It is further agreed that:

	
 
	
(i)
	
the Buyer shall satisfy the obligation to pay to Antonioli the Downwards Price Fluctuation Adjustment (if any) through the issuance by Farfetch, on behalf of the Buyer and in favour of Antonioli, of such amount of Farfetch’s Class A Shares (or such closest whole number in order to avoid any split of shares) which is equal to (a) the Downwards Price Fluctuation Adjustment divided by (b) the Liquid Date Price Per FF Share;

	
 
	
(ii)
	
the MB Vehicle shall satisfy the obligation to pay to the Buyer the Upwards Price Fluctuation Adjustment (if any) through the transfer to the Buyer of such amount of MB Vehicle FF Shares (or such closest whole number in order to avoid any split of shares) which is equal to (a) the Upwards Price Fluctuation Adjustment divided by (b) the Liquid Date Price Per FF Share; and

	
 
	
(iii)
	
no further adjustment shall be made pursuant to Section 4.3(a) in respect of the shares issued by Farfetch, on behalf of the Buyer, pursuant to paragraph (i) above.

	
5.
	
PRE-CLOSING ACTIONS

	
5.1
	
KYC

The Sellers undertake to cooperate with the Buyer with respect to all reasonable requests that it might have to comply with the relevant “know your customer” internal policy and procedures in connection with the envisaged Transaction (including, without limitation, by providing notarized and apostilled copies of passports, IDs certificates of incorporation and/or any other relevant document concerning the Sellers and/or any of the NGG Group Companies).
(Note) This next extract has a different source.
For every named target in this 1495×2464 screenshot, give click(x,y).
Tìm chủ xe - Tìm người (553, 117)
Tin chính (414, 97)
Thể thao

It is understood that any reasonable and duly documented cost and expense incurred by the Sellers for the purposes thereof shall be borne by the Buyer.

	
5.2
	
Resignations of directors and auditors and designation of the directors and auditors

	
 
	
(a)
	
The Sellers shall cause all of the directors of the Company and/or of the Subsidiaries to be notified in writing by the Buyer to the Sellers timely prior to the Closing Date to resign or otherwise cease from their offices as of the Closing Date and to deliver to the Buyer and the Company and/or the relevant Subsidiary the resignation letters (the “Directors Resignation Letters”) confirming that they have no claims for compensation for termination, loss of office, unpaid remuneration or otherwise vis-à-vis the Company and/or the relevant Subsidiary, with the exception of any amount accrued in relation to such office up to the Closing Date and unpaid at the Closing Date (if any). 

31

 

 

 

	
 
	
(b)
	
The Sellers shall use their reasonable efforts to induce the statutory auditor or the members (effective and/or alternate) of the board of statutory auditors (or any other similar supervisory body) of the Company and/or of the Subsidiaries to be notified in writing by the Buyer to the Sellers timely prior to the Closing Date to resign from the office on or as of the Closing Date and to deliver to the Buyer and the Company and/or the relevant NGG Group Company the resignation letters (the “Statutory Auditors Resignation Letters”) confirming that they have no claims for compensation for termination, loss of office, unpaid remuneration or otherwise vis-à-vis the Company and/or the relevant Subsidiary, with the exception of any amount accrued in relation to such office up to the Closing Date (or up to the effective date of resignation) and unpaid at the Closing Date (or at the effective date of resignation), if any. 

	
 
	
(c)
	
Timely prior to the Closing Date, the Buyer shall notify to the Sellers the designations of:

	
 
	
(i)
	
the directors of the Company and/or of the other NGG Group Companies to be appointed at Closing upon designation of the Buyer; and

	
 
	
(ii)
	
the statutory auditor or the members (effective and/or alternate) of the board of statutory auditors (or any other similar supervisory body) of the Company and/or of the other NGG Group Companies to be appointed at Closing upon designation of the Buyer.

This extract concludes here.